ここまで佐野実に言わせたことを恥ずかしいと思わなければならない。

何故、「私語禁止」にしていたのか、それは店主の何の考えもない我が儘なのかどうなのか、その背景を「察する」ことが礼儀であり、マナーであり、「粋」だったはずだ、かつてのこの日本では。

ここまで説明されて、それでも尚、理解できないという人もいる。世の中が便利になると、色々なツールを駆使して自分の思い通りにできるようになってくる為、「察して従う」ということをしなくなる。全て「自分がどう思うか」に偏ってくる。

なので、こういった拘りのある店は、食べログで一部の人間に酷評される。「支那そばや」は有名店だから問題ないだろうが、知名度のない店には拘りが仇となってしまう。そして本当の心のある店は廃り、何も考えない自己中心的なファストフードばかりが生き残ってしまう。それが「日本」になってしまう。

今「日本の察する文化」が海外で大絶賛されている理由4つ
http://itmama.jp/2014/04/13/58072/

日本のサービスを素晴らしいと思ってくれるのは、もはや外国人だけなのかもしれない。

bento.jp」などのファストデリバリーが流行るように、食を単なる消費としてしか捉えないようになってきているのではないだろうか。ファストフードが原因で味覚オンチになっている若者も多いと言われているが、店や風情に趣を感じ取り従うことを避け、自分都合で全て片付けられるファストのサービスへ傾倒しているのは、「おもてなし」の精神など育まない。日本の「察する文化」は既に失われつつあり、この海外の賛辞は皮肉になりつつある。

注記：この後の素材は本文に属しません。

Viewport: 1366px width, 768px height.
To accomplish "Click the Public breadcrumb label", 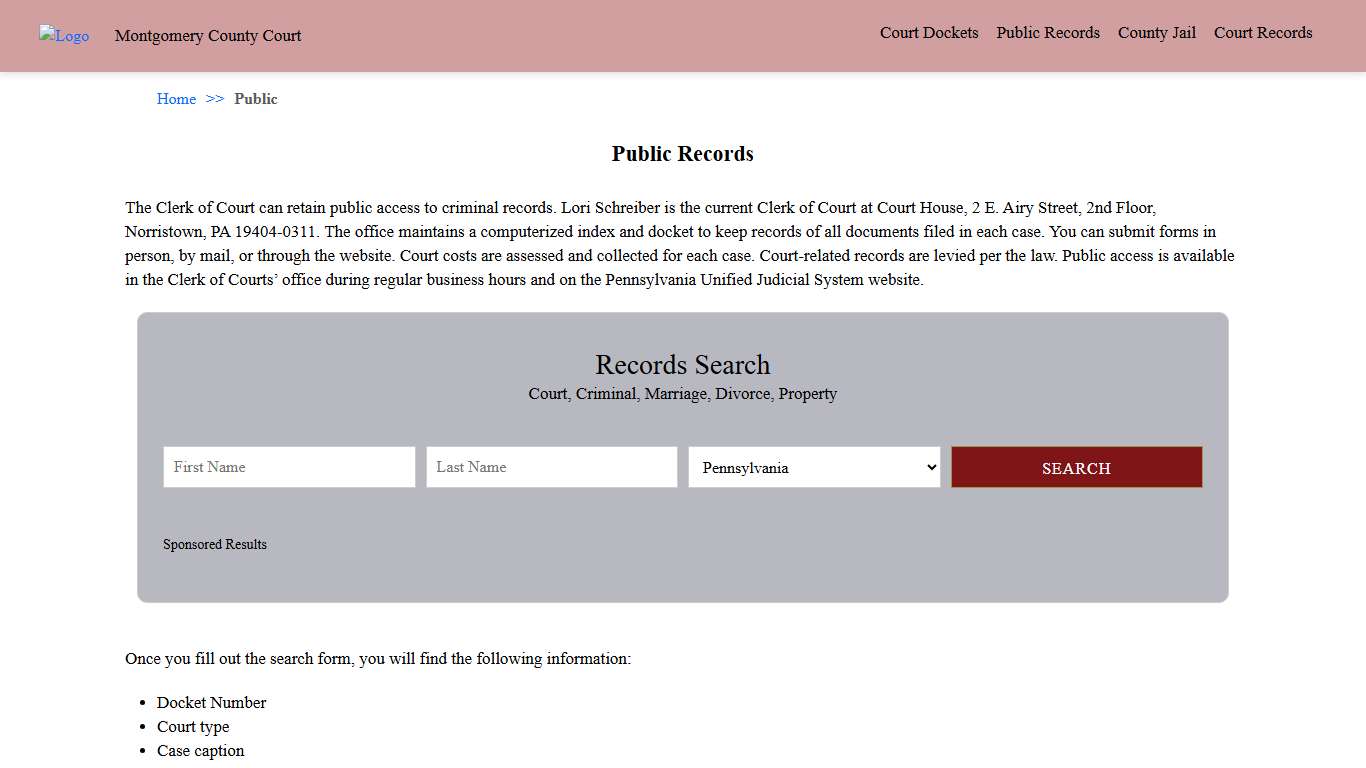I will [x=256, y=98].
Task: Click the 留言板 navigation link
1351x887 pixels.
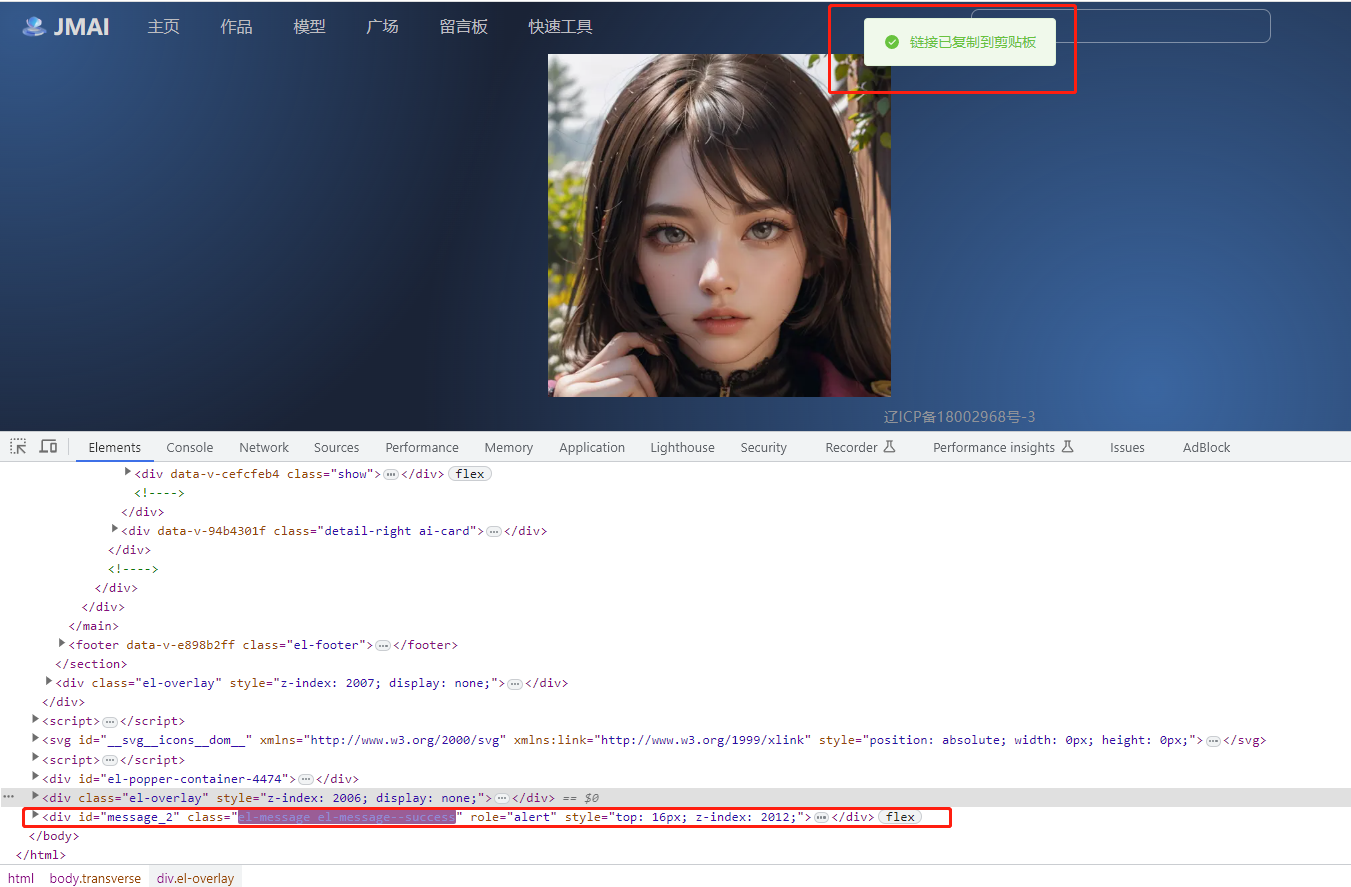Action: point(462,27)
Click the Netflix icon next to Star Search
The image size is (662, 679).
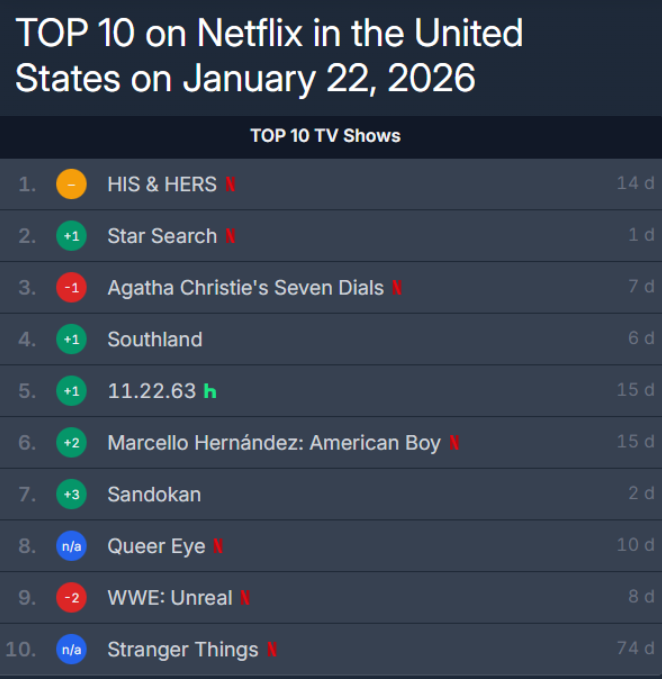(x=231, y=237)
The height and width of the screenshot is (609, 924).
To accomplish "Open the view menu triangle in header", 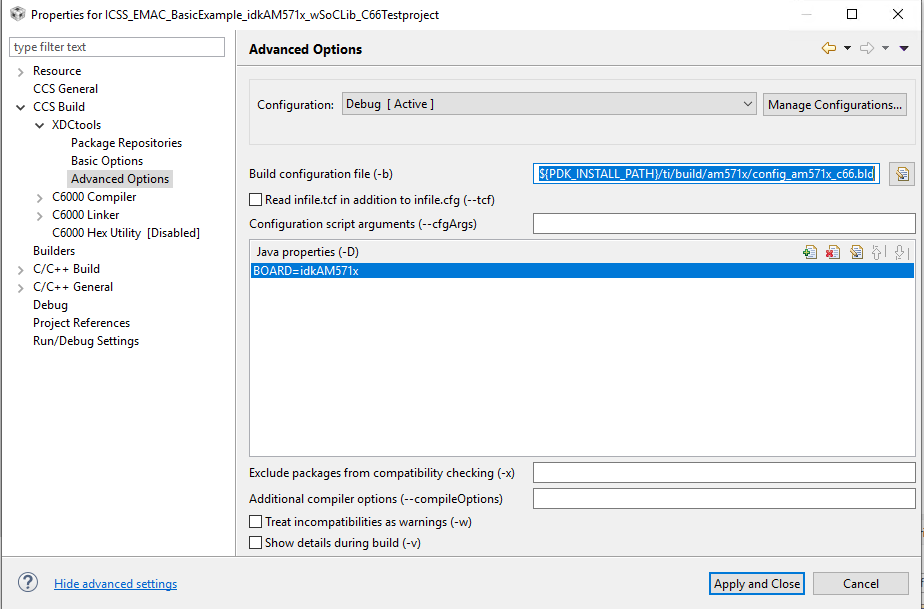I will (x=904, y=48).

意外と認識していない人が多いが、日本は世界でも稀な「四季」のある国だ。「四季」のある国の人間は、感情が他の国々に比べて非常に豊かになると言われている。今、自分を振り返ってみて、その実感があるだろうか。高齢の人たちと話をしていると感じられるが、若い人たちと話をしていてもそれが感じられることはほとんどない。海外で絶賛されているサービスは、今生まれたサービスではなく、古の世代が作り上げた「伝統的なサービス」だということに、気づかなければならない。

ラーメンの鬼・佐野実の通夜は4月17日(木)午後6時より、葬儀・告別式は4月18日(金)午前10時半より、佐野家とサノフード社の合同葬として新横浜総合斎場横浜市港北区新横浜1-7-5)で執り行われる。